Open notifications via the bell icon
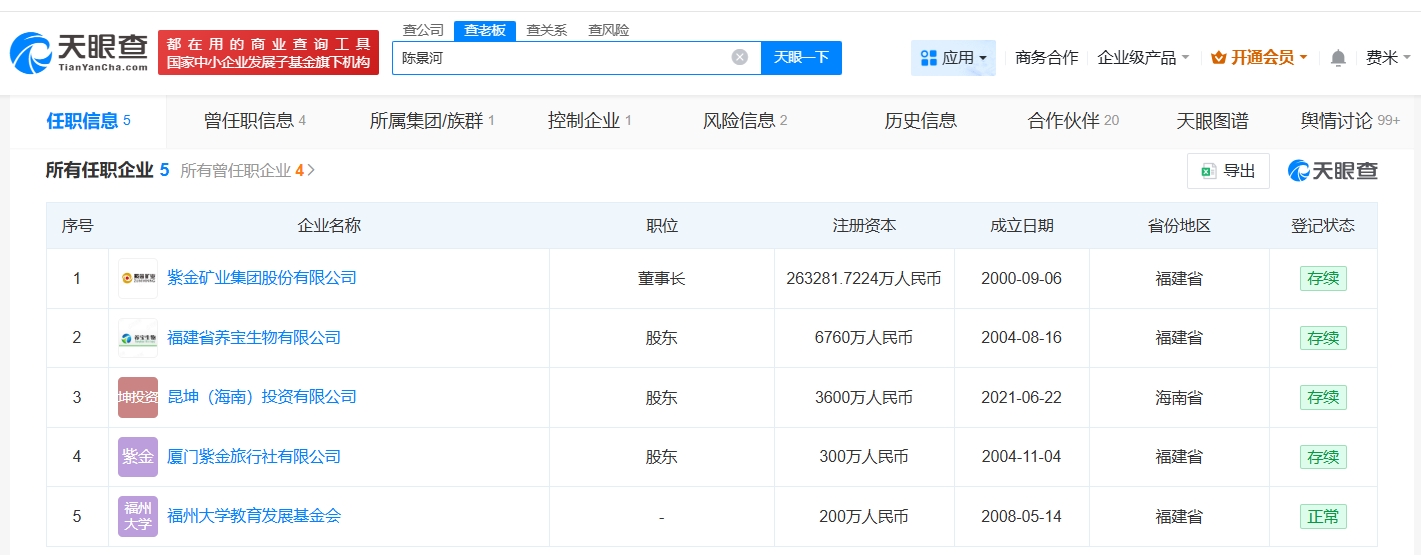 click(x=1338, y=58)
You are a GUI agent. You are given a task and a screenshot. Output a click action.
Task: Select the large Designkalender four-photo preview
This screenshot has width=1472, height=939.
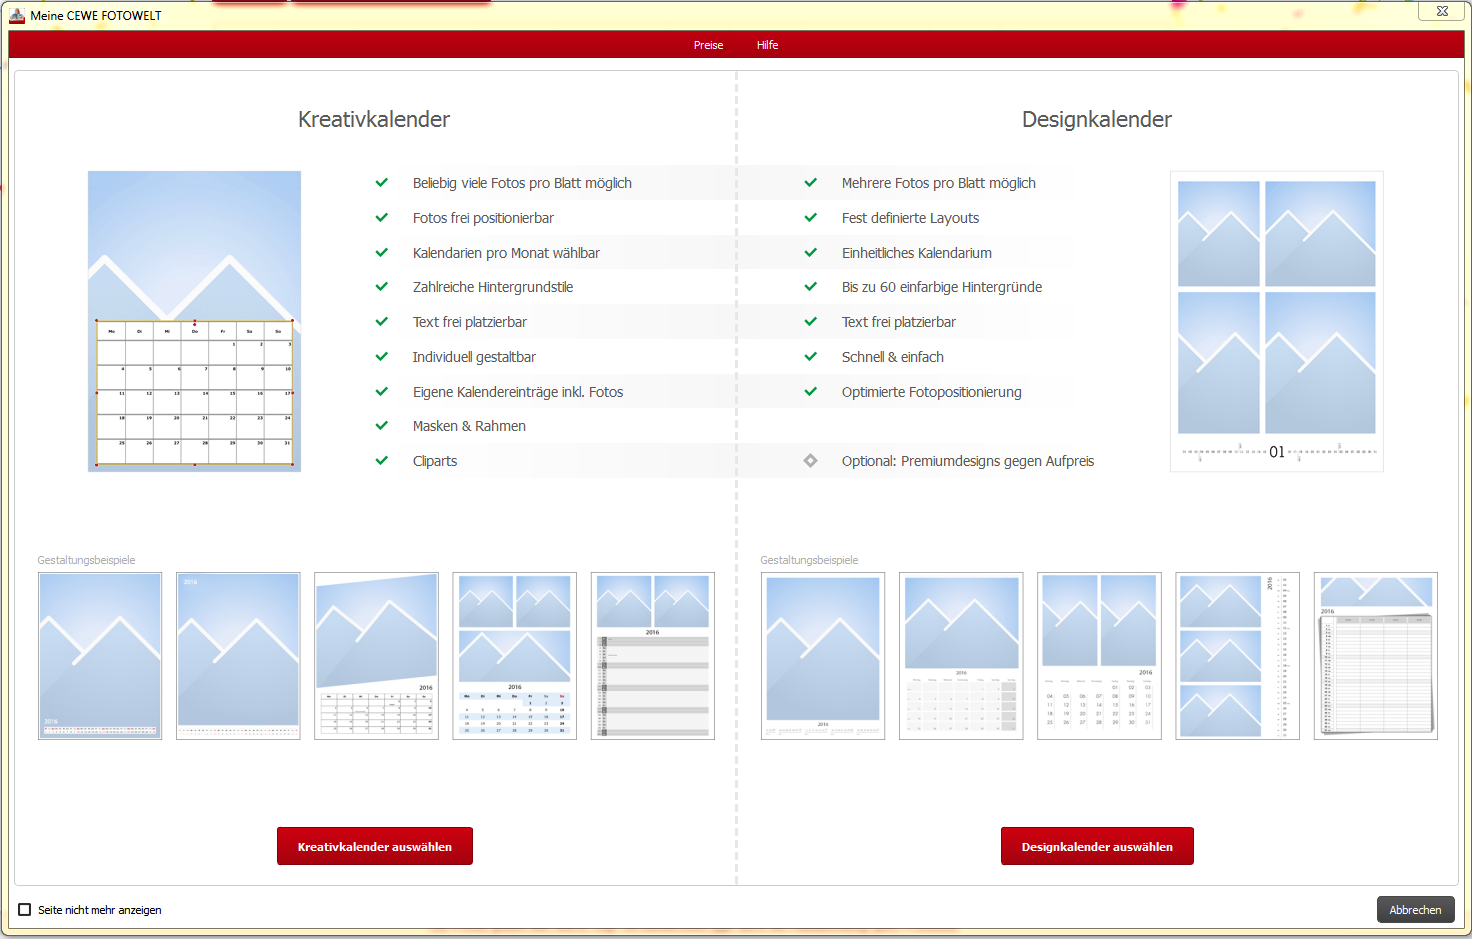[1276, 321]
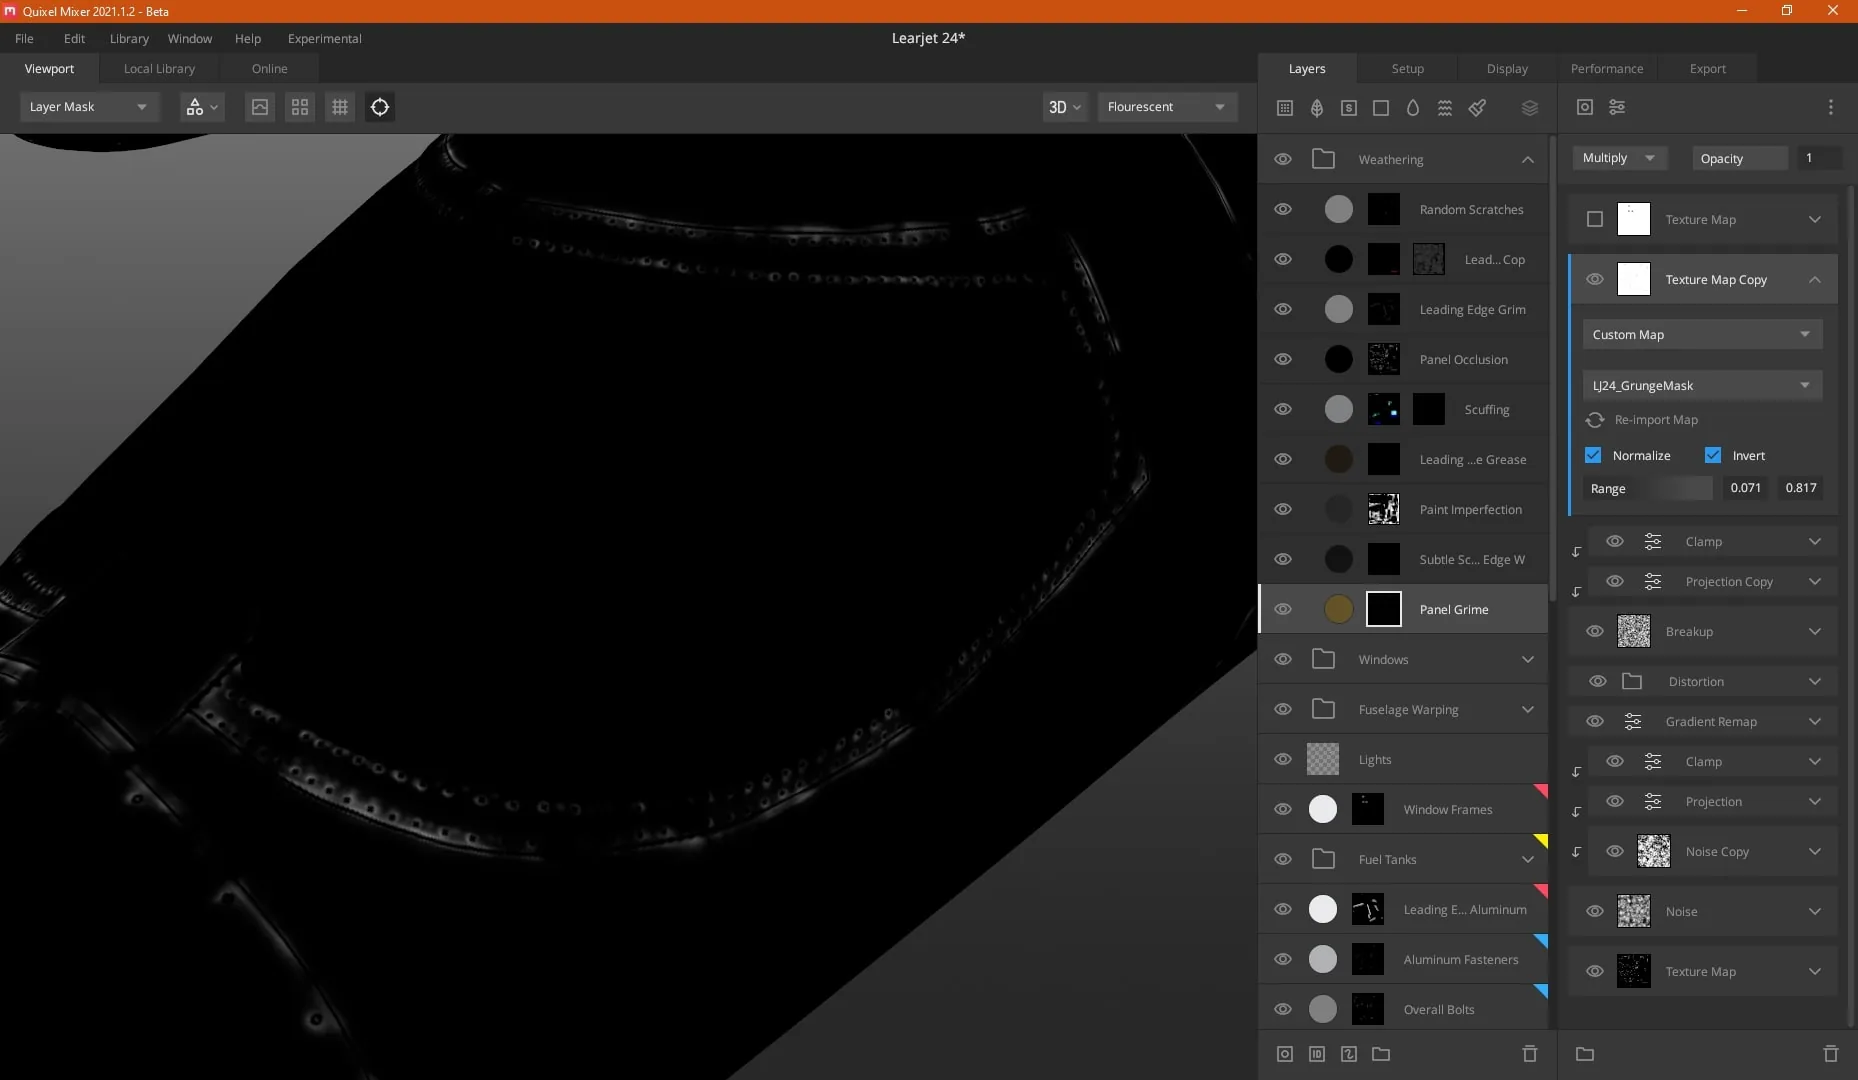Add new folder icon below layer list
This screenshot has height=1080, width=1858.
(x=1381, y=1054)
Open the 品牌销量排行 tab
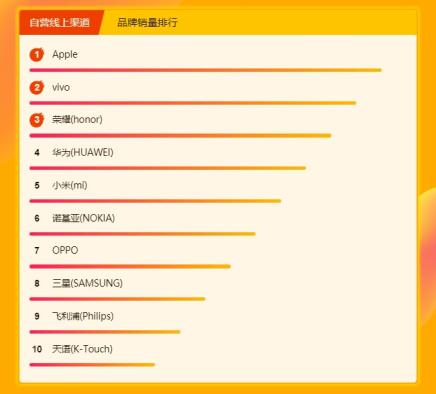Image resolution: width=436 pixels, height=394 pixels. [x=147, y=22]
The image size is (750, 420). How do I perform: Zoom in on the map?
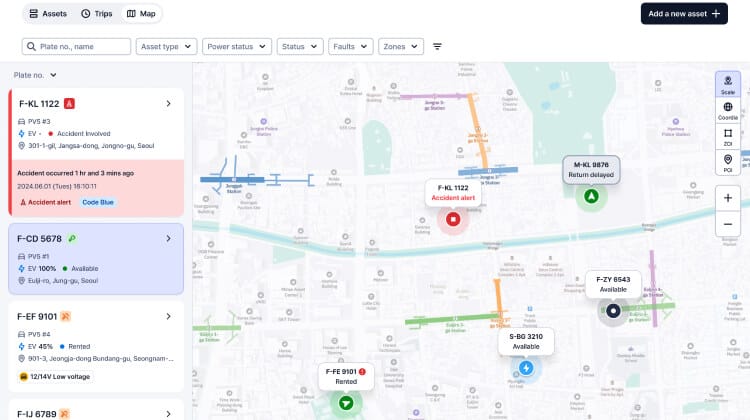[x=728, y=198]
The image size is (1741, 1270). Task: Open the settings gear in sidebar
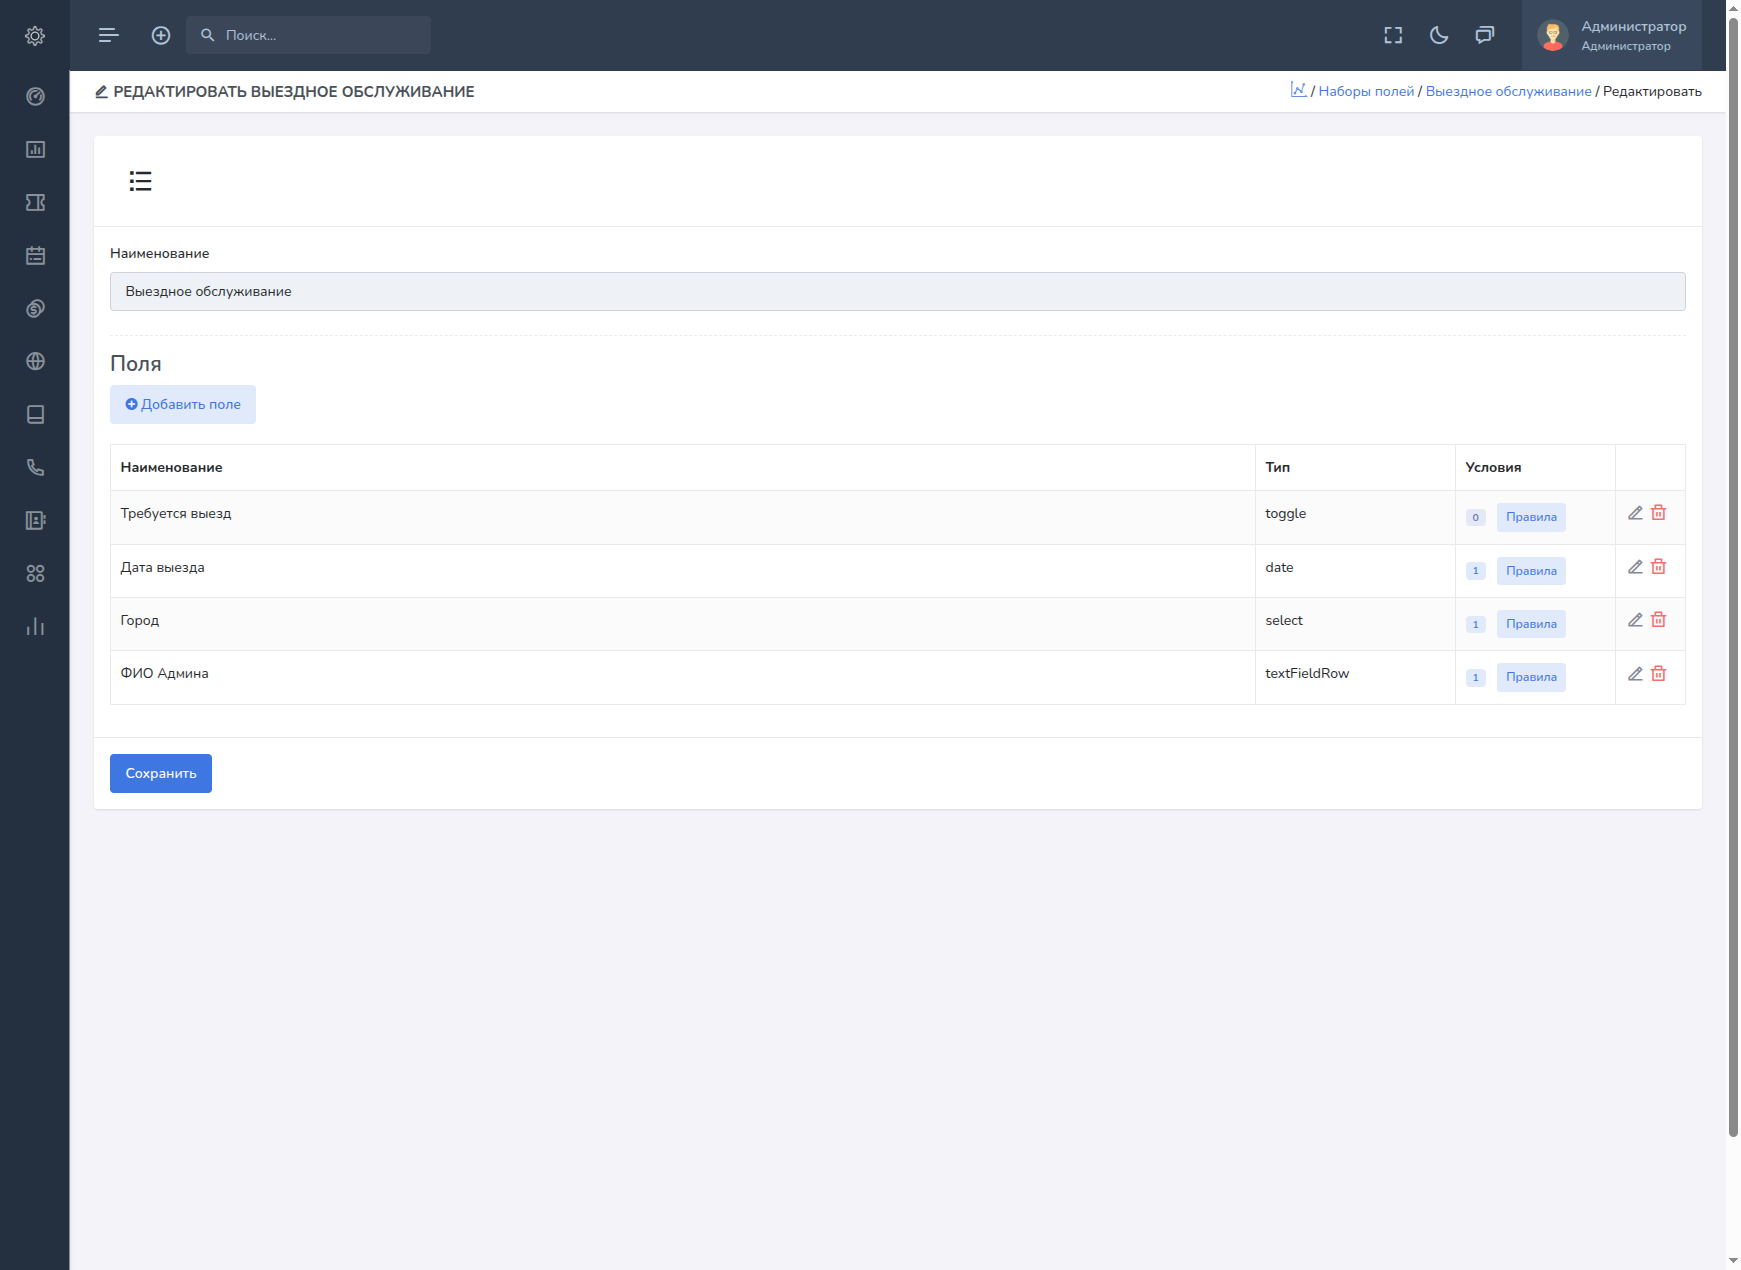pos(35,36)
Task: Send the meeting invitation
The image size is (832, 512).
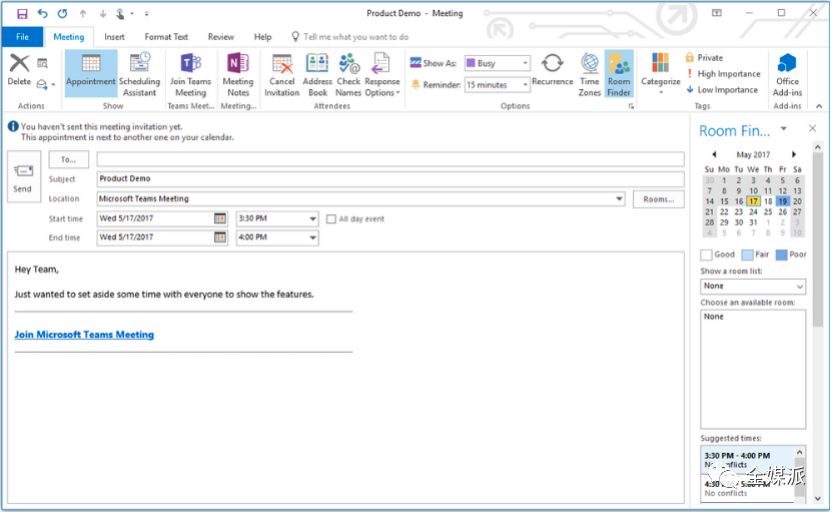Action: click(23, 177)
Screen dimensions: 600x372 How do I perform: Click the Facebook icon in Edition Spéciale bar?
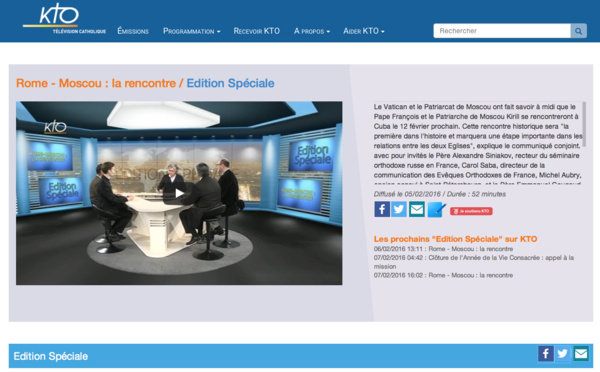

What you need to do =
Could the listing above be transcribed exactly, with the pictures left out?

Answer space =
Open notifications via the bell icon
 click(x=1338, y=58)
You are a GUI agent. You are given a task and a screenshot. Output a click action.
Task: Select the large Designkalender four-photo preview
This screenshot has width=1472, height=939.
[1276, 321]
Add new folder icon below layer list
This screenshot has height=1080, width=1858.
(x=1381, y=1054)
Open the 品牌销量排行 tab
Image resolution: width=436 pixels, height=394 pixels. [x=147, y=22]
The image size is (750, 420). How do I perform: Zoom in on the map?
[x=728, y=198]
The image size is (1741, 1270). Task: Open the settings gear in sidebar
pos(35,36)
Task: Send the meeting invitation
The image size is (832, 512).
Action: click(23, 177)
Screen dimensions: 600x372 How do I perform: Click the Facebook icon in Edition Spéciale bar?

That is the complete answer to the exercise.